Regulation of microbial phenanthrene mineralization in sediment samples by sorbent‐sorbate contact time, inocula and gamma irradiation‐induced sterilization artifacts

Abstract

Time‐dependent diffusion and/or sorption reactions were proposed as a mechanism for protecting polycyclic aromatic hydrocarbons (PAHs) in surface and subsurface sediments from a coal tar waste‐contaminated field site. ¹⁴C‐labeled phenanthrene was aged in both subsurface sand and organic matter‐rich seep sediments that had previously been sterilized by gamma irradiation. After aging periods ranging from 0 to 28 d, the sediments were dispensed to replicate vials and inoculated with site‐derived phenanthrene‐degrading microorganisms (with and without previous enrichment on phenanthrene), and cumulative ¹⁴CO₂ production was measured.
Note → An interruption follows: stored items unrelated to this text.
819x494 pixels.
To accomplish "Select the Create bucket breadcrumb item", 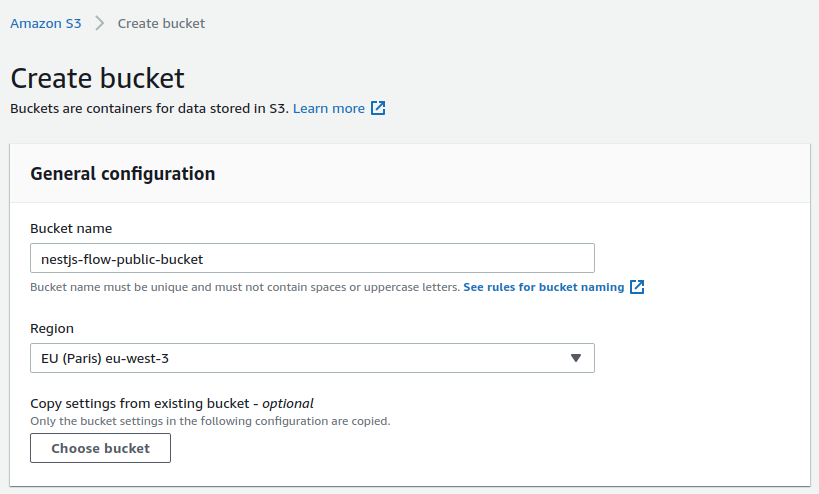I will click(161, 23).
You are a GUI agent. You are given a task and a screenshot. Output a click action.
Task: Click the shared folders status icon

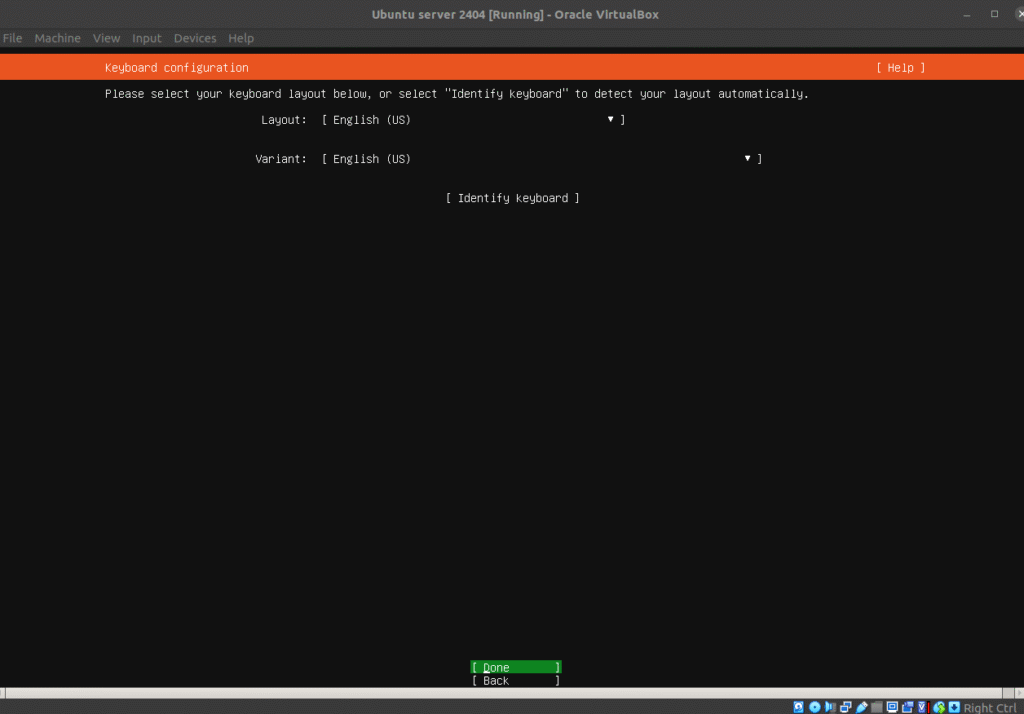pos(877,707)
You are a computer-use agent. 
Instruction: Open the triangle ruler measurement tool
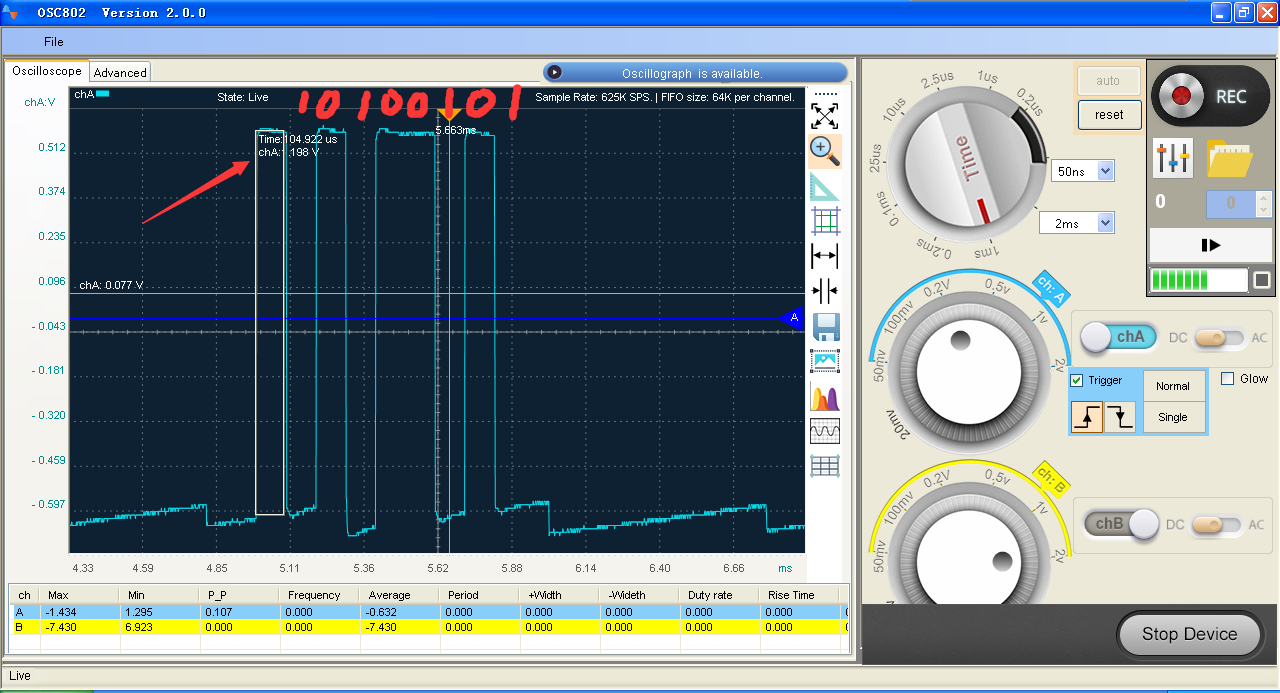[x=825, y=186]
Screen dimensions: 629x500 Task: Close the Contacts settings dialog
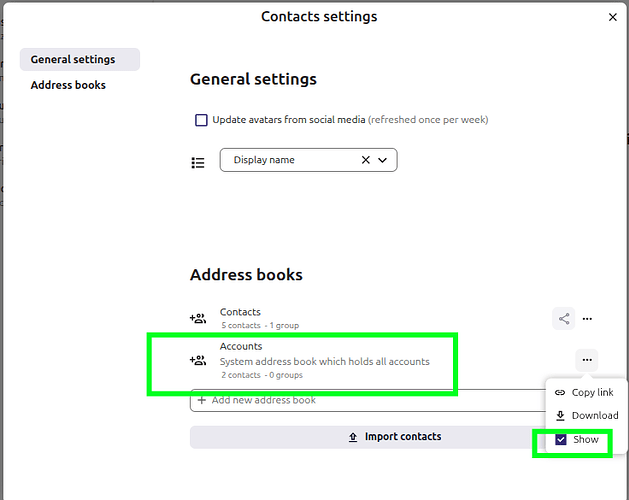pyautogui.click(x=613, y=17)
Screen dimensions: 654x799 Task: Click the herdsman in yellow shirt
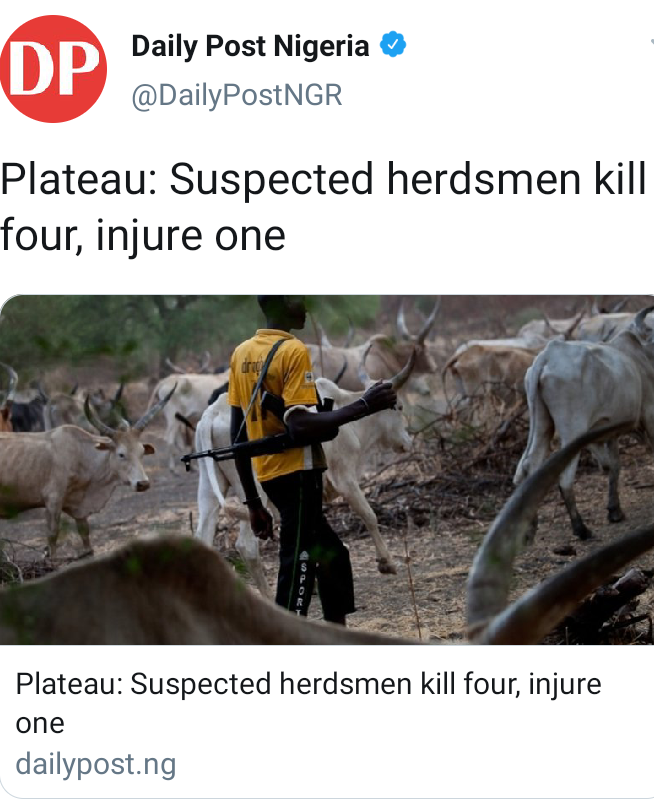[x=293, y=459]
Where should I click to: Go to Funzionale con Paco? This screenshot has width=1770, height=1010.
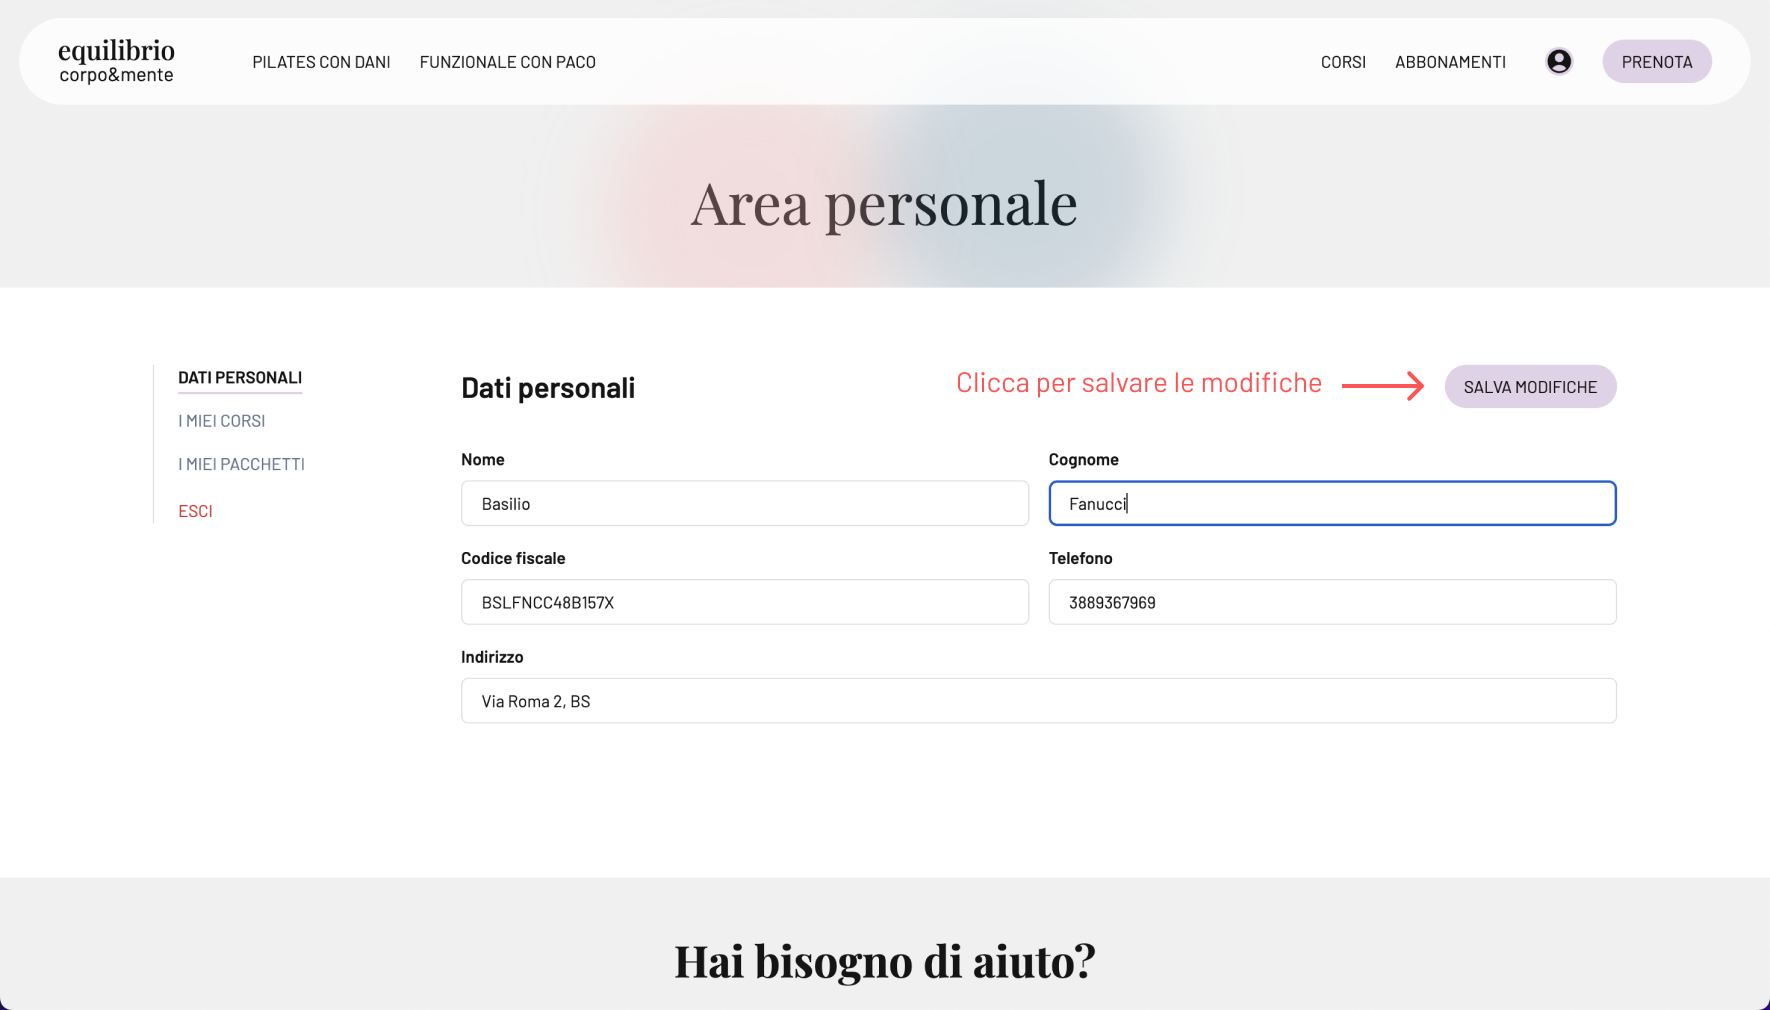(507, 62)
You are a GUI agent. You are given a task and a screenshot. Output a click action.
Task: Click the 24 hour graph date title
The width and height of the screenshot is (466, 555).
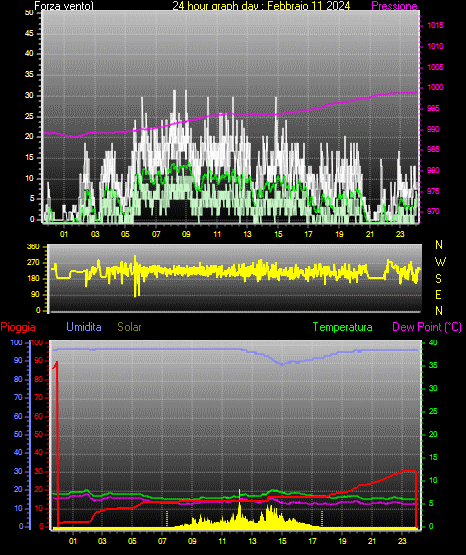(261, 6)
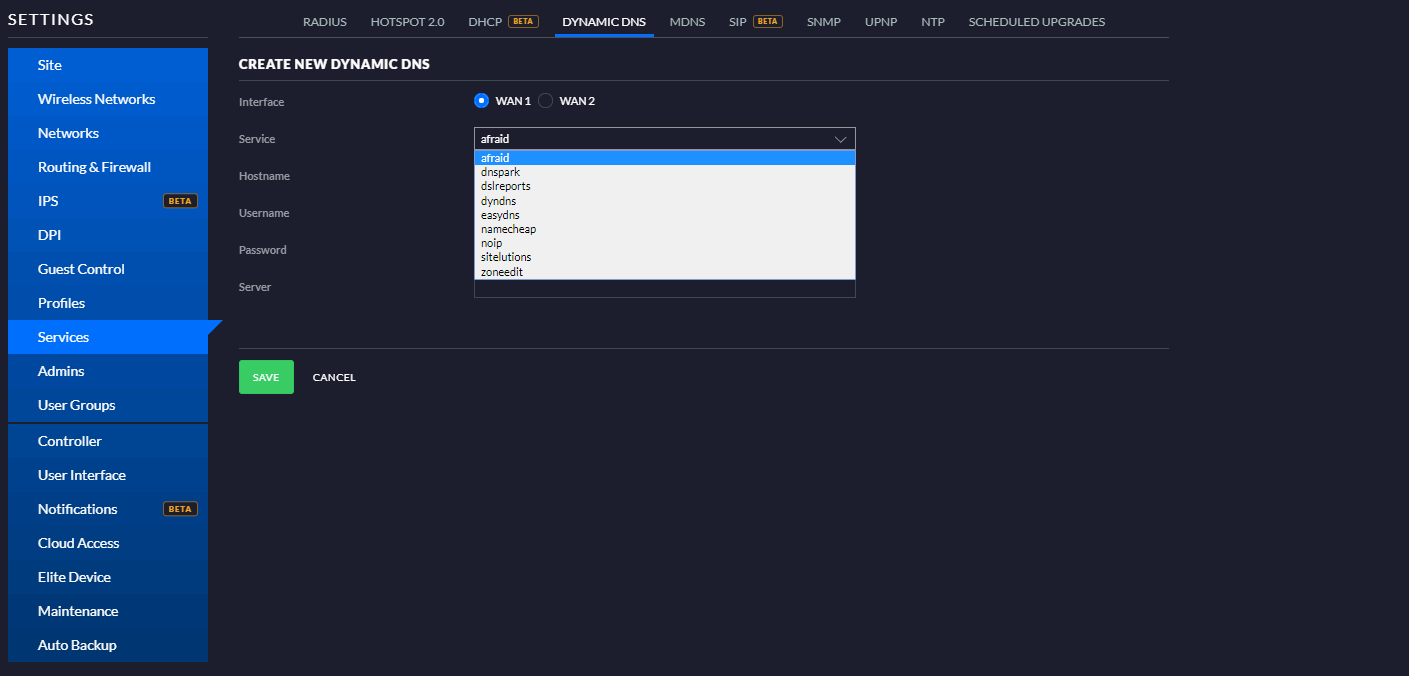Viewport: 1409px width, 676px height.
Task: Open Auto Backup settings
Action: point(77,645)
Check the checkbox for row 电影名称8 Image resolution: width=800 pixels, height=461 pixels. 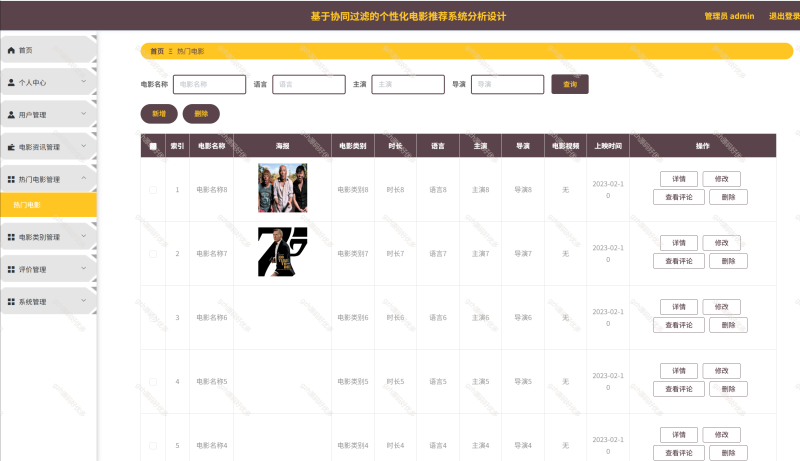pyautogui.click(x=153, y=189)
When pure culture and mixed inocula originated from the seep sediments, phenanthrene mineralization from sand sediment samples was retarded with longer aging periods. However, when a mixed inoculum originating from the sand sediments was tested, aging of the phenanthrene had only a slight or no effect on its rate or extent of mineralization. Thus, the susceptibility of phenanthrene to biodegradation varied with the source of the microbial inocula. When gamma‐irradiated seep sediments were the sorbent, all mineralization of ¹⁴C phenanthrene was eliminated. Several hypotheses were tested for explaining this sorbent‐dependent inhibition of phenanthrene metabolism. Gamma radiation‐induced changes in the sorptive properties of the seep sediment seemed to be the cause.